TASK STATEMENT: All lines in the records that carry the string "bottom" are to be shown.

DATA FOR ANALYSIS:
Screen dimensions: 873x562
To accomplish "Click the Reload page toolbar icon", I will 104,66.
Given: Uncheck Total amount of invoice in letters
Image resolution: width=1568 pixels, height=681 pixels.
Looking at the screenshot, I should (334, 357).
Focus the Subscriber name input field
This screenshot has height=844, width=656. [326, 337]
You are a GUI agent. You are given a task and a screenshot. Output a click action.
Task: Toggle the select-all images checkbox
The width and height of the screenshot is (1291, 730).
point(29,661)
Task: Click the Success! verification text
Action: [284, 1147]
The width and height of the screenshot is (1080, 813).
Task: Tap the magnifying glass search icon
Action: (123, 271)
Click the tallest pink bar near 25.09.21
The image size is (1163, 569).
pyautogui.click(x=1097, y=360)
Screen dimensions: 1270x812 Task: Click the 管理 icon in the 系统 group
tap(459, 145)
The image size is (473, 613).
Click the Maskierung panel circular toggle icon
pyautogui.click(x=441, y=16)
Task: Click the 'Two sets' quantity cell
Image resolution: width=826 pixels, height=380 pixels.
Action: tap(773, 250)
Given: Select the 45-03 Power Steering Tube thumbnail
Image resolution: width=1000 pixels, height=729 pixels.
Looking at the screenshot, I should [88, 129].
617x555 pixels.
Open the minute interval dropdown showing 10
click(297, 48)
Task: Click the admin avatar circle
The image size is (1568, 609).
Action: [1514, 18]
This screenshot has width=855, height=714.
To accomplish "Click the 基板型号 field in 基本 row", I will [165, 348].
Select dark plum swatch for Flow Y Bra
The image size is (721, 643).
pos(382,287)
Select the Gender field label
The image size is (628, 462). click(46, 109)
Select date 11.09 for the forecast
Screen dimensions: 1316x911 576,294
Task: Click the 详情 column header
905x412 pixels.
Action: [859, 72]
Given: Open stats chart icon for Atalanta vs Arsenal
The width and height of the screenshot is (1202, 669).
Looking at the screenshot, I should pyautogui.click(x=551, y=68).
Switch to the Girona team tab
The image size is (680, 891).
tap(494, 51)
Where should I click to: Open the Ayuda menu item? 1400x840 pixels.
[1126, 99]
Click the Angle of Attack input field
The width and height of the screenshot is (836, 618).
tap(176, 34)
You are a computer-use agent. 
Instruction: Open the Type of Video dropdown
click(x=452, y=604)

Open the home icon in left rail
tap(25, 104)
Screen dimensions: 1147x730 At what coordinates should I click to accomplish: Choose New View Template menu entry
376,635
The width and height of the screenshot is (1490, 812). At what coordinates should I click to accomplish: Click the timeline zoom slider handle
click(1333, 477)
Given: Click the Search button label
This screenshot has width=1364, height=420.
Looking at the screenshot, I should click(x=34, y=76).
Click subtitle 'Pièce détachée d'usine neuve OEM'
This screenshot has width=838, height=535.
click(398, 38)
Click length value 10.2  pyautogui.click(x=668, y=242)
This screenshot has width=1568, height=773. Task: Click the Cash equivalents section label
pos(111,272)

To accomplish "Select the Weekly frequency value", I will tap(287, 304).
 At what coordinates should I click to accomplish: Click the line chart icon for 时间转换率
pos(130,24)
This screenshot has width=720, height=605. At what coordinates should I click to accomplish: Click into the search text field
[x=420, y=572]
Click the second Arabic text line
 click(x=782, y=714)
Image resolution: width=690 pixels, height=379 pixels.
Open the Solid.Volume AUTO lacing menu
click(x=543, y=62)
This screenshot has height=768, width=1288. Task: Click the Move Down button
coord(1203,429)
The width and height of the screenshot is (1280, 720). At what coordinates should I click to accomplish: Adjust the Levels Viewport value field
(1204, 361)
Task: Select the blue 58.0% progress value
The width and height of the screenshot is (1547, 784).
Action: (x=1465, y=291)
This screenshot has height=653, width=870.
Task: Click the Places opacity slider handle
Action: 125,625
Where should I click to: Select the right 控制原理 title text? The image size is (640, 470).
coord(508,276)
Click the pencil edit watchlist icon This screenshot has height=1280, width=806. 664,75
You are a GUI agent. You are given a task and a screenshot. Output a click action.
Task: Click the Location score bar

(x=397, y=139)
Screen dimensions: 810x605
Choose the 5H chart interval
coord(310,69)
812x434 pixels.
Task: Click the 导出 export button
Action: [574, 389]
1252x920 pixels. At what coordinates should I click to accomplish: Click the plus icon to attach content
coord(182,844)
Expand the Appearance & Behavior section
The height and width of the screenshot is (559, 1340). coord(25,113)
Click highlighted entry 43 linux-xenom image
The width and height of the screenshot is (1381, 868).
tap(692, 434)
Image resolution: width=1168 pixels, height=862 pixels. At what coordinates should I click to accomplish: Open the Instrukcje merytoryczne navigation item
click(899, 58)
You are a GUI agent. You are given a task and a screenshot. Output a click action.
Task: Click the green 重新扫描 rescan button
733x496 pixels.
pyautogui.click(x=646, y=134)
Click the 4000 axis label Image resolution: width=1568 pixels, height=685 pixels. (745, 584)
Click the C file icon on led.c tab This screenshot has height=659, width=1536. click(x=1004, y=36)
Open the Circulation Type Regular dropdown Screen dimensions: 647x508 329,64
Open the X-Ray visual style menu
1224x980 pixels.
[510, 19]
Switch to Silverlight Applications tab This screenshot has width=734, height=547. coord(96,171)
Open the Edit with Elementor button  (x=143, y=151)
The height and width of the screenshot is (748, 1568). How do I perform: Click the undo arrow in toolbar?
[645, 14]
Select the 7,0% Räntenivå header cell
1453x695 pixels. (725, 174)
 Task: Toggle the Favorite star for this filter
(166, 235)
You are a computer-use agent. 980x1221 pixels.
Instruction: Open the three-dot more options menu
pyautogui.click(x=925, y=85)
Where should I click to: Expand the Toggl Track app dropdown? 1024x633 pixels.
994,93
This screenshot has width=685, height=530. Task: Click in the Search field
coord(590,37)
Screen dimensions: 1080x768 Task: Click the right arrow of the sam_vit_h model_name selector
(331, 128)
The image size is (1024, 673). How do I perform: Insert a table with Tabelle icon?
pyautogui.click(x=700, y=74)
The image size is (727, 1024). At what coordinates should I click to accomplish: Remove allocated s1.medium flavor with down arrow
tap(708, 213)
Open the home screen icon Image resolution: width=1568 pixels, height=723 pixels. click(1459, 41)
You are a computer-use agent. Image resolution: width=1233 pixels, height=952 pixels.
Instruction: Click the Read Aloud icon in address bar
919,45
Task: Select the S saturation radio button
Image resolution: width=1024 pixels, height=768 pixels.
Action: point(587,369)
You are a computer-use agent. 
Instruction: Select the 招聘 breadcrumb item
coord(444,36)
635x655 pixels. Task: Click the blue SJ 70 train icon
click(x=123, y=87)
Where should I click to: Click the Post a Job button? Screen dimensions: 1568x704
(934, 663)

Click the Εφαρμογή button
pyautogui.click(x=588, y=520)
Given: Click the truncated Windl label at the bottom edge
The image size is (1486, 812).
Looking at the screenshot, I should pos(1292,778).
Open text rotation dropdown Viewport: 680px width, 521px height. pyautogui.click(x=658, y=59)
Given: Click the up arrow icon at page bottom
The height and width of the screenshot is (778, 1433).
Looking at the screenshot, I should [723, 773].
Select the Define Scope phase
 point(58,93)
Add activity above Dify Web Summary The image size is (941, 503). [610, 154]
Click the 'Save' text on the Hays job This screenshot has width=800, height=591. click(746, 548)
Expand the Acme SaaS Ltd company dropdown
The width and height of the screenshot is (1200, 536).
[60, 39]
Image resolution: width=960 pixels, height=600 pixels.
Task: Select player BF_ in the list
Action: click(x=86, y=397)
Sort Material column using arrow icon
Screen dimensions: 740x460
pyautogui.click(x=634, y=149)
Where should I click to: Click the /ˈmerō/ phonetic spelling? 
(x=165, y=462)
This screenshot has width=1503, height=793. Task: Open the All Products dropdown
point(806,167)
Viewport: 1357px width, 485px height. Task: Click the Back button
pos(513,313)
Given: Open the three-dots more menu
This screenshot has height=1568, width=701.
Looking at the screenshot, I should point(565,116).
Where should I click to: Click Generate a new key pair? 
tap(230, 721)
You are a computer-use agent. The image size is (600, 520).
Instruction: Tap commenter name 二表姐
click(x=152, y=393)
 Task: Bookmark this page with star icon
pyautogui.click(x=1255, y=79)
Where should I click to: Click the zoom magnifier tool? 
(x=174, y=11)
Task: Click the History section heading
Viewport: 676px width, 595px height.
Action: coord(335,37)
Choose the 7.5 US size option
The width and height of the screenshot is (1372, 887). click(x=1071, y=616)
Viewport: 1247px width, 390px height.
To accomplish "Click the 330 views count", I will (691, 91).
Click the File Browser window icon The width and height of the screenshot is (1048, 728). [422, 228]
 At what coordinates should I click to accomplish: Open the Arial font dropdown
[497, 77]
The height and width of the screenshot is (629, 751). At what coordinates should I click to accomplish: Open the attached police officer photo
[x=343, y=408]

SOLUTION:
Given: Click the truncated Windl label at the bottom edge
Given: Click the up arrow icon at page bottom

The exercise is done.